Dr. Ruby Constantino, DOH Disease Prevention and Control Bureau Director said they were not able to include all children in their immunization coverage program since some parents' are apprehensive of its adverse effects, similar to the controversial dengue immunization program in 2014.

She told CNN Philippines' New Day Monday, "The major reason, wherein we have a big drop from 70% in 2017, we had only 39% (coverage) in 2018, of course because of the Dengvaxia scare."

Acosta said it was "unfair" to be blamed for the outbreak.


"Sana po si Secretary Duque, bago po siya mansisi ng iba, tignan muna niya ang pagkukulang sa kanilang kampanya sa mga subok na bakuna," she said. 

[Translation: I hope Secretary Duque, before he blames anyone, looks at the lack of their campaign against trusted vaccines.]

Presidential Spokesman Sal Panelo came to the PAO chief's defense saying she was doing her job as a lawyer.

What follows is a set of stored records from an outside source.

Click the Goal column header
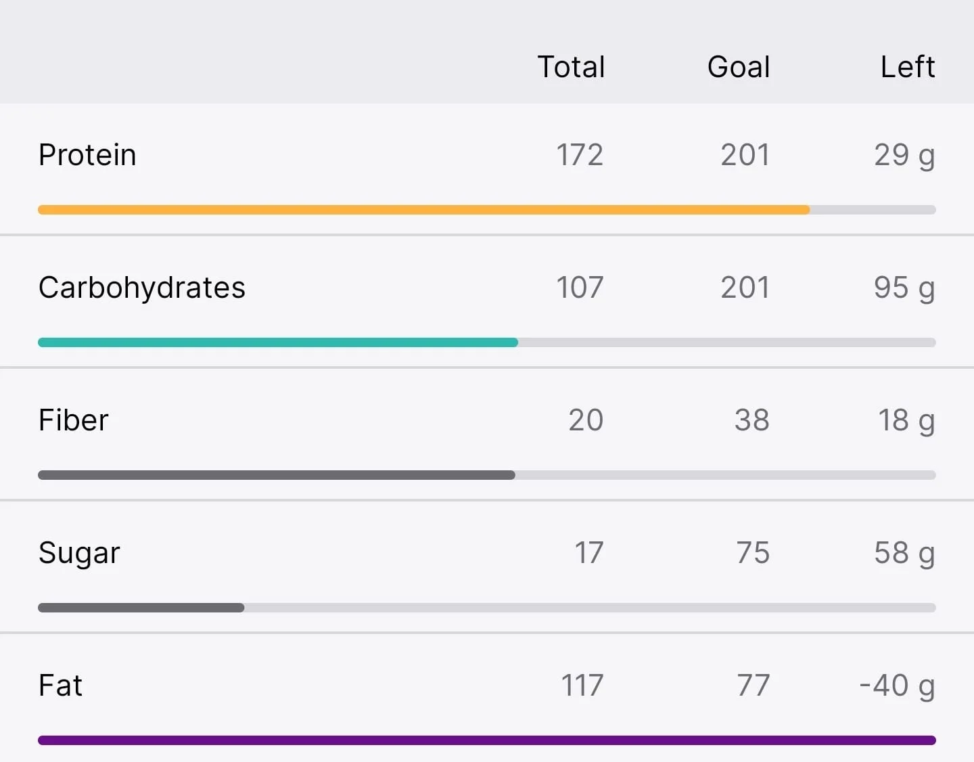 [x=739, y=67]
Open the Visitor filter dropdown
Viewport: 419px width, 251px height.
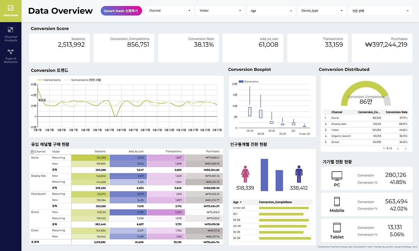220,11
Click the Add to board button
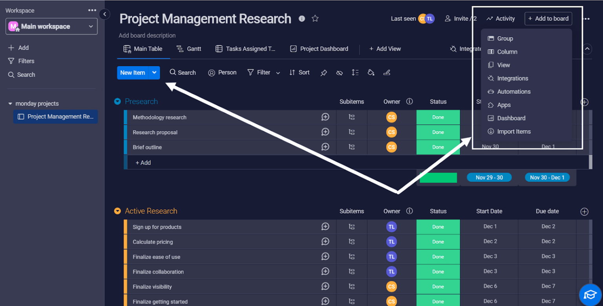Screen dimensions: 603x306 (548, 18)
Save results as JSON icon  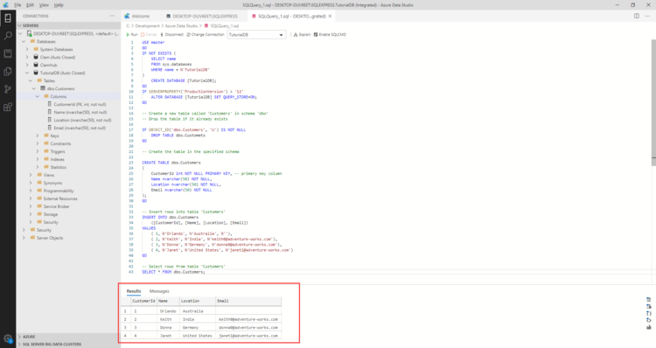649,313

"The PAO chief as a lawyer is defending or pursuing the theory that favors the clients. In other words, she's pursuing an advocacy, an impassioned one, so I cannot blame her for that," he said Thursday.

Vice President Leni Robredo also aired her take on the matter, saying it was politics that dissuaded the country from preventing the outbreak.  

"Sana iyong ganito kahalagang mga concerns, hindi dapat napupulitika, kasi kapag pinasukan ng pulitika, iyong tao naman karamihan, ang pinapaniwalaan iyong napapanood o naririnig. Kapag mayroong mga irresponsible na tao na binabahiran ng pagduda iyong effectivity ng isang bagay na matagal nang na-test, parang unfair ito sa ordinaryong pamilyang Pilipino," Robredo said.  

[Translation: Regarding concerns such as these, they shouldn't be politicized, because once you inject politics, many people will believe what they see and hear. If there is an irresponsible person who would sow doubt into the effectivity of something that was already tested, it is unfair to the ordinary Filipino.]  

Asked if Acosta should be blamed for the spike in measles cases, Robredo said it is no use to point fingers as to who is to blame for the outbreak. 

"Iyong para sa akin, hintuin iyong finger-pointing, pero mag-move forward at maghanap ng solusyon. Maraming mga tao iyong naging cause nito," she said.  

[Translation: For me, let's cease the finger-pointing, but let's move forward and look for a solution. Many people caused this.]

Justice Secretary Menardo Guevara said he has directed Dengvaxia investigating panels to resolve the cases linked to the vaccine by February. He also defended Acosta from the public backlash following the measles outbreak.

"PAO chief Acosta is just doing her job and certainly does not intend to scare the public about the possible negative effects of vaccination in general," he said.

He assured that the government will launch an information campaign on vaccination to prevent common illnesses.

Acosta appealed to parents to get their children vaccinated. 


"Kung subok po ang bakuna...e magpabakuna po tayo. Huwag po natin pansinin yung mga paninisi na di umano dahil sa Dengvaxia... Isipin po natin ang kapakanan ng ating mga anak," she said. 

[Translation: If the vaccine is trusted...get vaccinated. Do not mind talk that it is allegedly because of Dengvaxia... Let us think of the welfare of our children.]